[简短题目]: 把下面这些行中的“hamburger menu”改成“main menu”，其余内容一律不动，再把所有行完整写一遍。

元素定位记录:
----

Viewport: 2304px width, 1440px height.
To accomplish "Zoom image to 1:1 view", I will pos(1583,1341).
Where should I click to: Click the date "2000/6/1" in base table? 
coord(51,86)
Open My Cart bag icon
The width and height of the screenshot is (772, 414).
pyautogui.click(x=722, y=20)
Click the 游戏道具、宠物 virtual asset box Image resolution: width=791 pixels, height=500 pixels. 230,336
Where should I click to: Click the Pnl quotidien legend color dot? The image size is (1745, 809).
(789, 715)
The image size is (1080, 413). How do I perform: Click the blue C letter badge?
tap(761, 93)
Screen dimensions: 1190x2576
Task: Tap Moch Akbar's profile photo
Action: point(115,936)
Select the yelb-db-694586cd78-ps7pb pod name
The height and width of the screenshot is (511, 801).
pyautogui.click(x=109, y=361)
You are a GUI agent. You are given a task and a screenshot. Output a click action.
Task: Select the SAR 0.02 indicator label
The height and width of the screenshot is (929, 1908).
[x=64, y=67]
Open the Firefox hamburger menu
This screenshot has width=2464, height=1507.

----

[练习答案]:
Viewport: 2304px width, 1440px height.
To accomplish "Zoom image to 1:1 view", I will pos(1583,1341).
Where should I click to: Click the date "2000/6/1" in base table? 
coord(51,86)
Open My Cart bag icon
The width and height of the screenshot is (772, 414).
pyautogui.click(x=722, y=20)
Click the 游戏道具、宠物 virtual asset box Image resolution: width=791 pixels, height=500 pixels. 230,336
Where should I click to: Click the Pnl quotidien legend color dot? The image size is (1745, 809).
(789, 715)
The image size is (1080, 413). How do I perform: Click the blue C letter badge?
tap(761, 93)
Screen dimensions: 1190x2576
Task: Tap Moch Akbar's profile photo
Action: point(115,936)
Select the yelb-db-694586cd78-ps7pb pod name
The height and width of the screenshot is (511, 801).
pyautogui.click(x=109, y=361)
You are a GUI agent. You are given a task and a screenshot. Output a click action.
Task: Select the SAR 0.02 indicator label
The height and width of the screenshot is (929, 1908).
[x=64, y=67]
Open the Firefox main menu
This screenshot has width=2464, height=1507.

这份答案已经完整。